Vellezine yü´minune bi ma ünzile ileyke ve ma ünzile min kablik* ve bil ahırati hüm yukınun
Vellezîne yu’minûne bi mâ unzile ileyke ve mâ unzile min kablik(kablike) ve bil âhireti hum yûkınûn(yûkınûne).
A. GÖLPINARLI :
Onlar, sana indirilene de inanırlar, senden önce indirilenlere de; ahirete de iyice inanmışlardır.
ADEM UĞUR :
Yine onlar, sana indirilene ve senden önce indirilene iman ederler; ahiret gününe de kesinkes inanırlar.
ALİ FIKRİ YAVUZ :
O kimseler ki, sana gönderilene (Kur’an’a) ve senden önceki Peygamberlere gönderilene (Tevrât, İncil, Zebûr ve diğer suhufa) îman ederler ve âhirete (kıyamete) ise şüphesiz yakînen inanırlar.
BEKİR SADAK :
Onlar, sana indirilen Kitab´a da, senden once indirilenlere de inanirlar; ahirete de yalniz onlar kesinlikle inanirlar.
CELAL YILDIRIM :
Ve onlar ki, Sana indirilene de, Senden önce indirilene de imân ederler. Âhiret´e de ancak onlar kesin bir bilgiyle inanırlar.
DİYANET :
Onlar sana indirilene de, senden önce indirilenlere de inanırlar. Ahirete de kesin olarak inanırlar.
DİYANET VAKFI :
Yine onlar, sana indirilene ve senden önce indirilene iman ederler; ahiret gününe de kesinkes inanırlar.
DİYANET İSLERİ :
Onlar, sana indirilen Kitap'a da, senden önce indirilenlere de inanırlar; ahirete de yalnız onlar kesinlikle inanırlar.

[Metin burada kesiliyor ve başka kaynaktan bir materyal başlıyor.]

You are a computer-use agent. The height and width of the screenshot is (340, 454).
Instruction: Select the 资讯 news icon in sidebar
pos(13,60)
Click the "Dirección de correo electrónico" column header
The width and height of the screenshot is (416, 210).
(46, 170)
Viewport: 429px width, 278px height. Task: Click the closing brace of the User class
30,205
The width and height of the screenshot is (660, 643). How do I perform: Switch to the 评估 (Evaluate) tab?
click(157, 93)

ELMALILI M. HAMDİ (ORJİNAL):
Ve onlar ki hem sana indirilene iman ederler hem senden evvel indirilene, ahırete yakini de bunlar edinirler.
ELMALILI M. HAMDİ (SADE.) :
Ve onlar ki, hem sana indirilene iman ederler, hem senden evvel indirilene. Ahirete kesin inancı da bunlar edinirler.
GÜLTEKİN ONAN :
Sana indirilene ve senden önce indirilenlere inanırlar. Ahiret konusunda da hiçbir kuşkuları yoktur.
H. BASRİ ÇANTAY :
(O takvaa saahibleri ki Habîbim) onlar sana indirilene de, senden evvel indirilenlere de inanırlar. Âhirete ise onlar şübhesiz bir bilgi ve inan beslerler.
FİZİLAL :
Yine onlar gerek sana ve gerekse senden önce indirilen kitaplara inanırlar ve Ahiretten hiç kuşku duymazlar.
İBNİ KESİR :
Onlar ki sana indirilene de, senden önce indirilmiş olanlara da inanırlar. Ve onlar ahireti de yakınen tanırlar.
MUHAMMET ESED :
Ve onlar (ey peygamber), sana indirilene de senden önce indirilmiş olana da iman ederler, öteki dünyanın varlığından bütün kalpleriyle emindirler.
Ö NASUHİ BİLMEN :
Ve onlar o kimselerdir ki sana indirilmiş ve senden evvel indirilmiş kitaplara da imân ederler ve onlar ahirete de yakînen kani olurlar.
TEFHİMÜL KURAN :
Ve (yine) onlar, sana indirilene, senden önce indirilenlere iman ederler ve ahirete de kesin bir bilgiyle inanırlar.
SÜLEYMAN ATEŞ :
Sana indirilene ve senden önce indirilene inanırlar; âhirete de kesinlikle iman ederler.
ŞABAN PİRİŞ :
Onlar, sana indirilene, senden önce indirilenlere ve ahirete de kesin olarak inanırlar.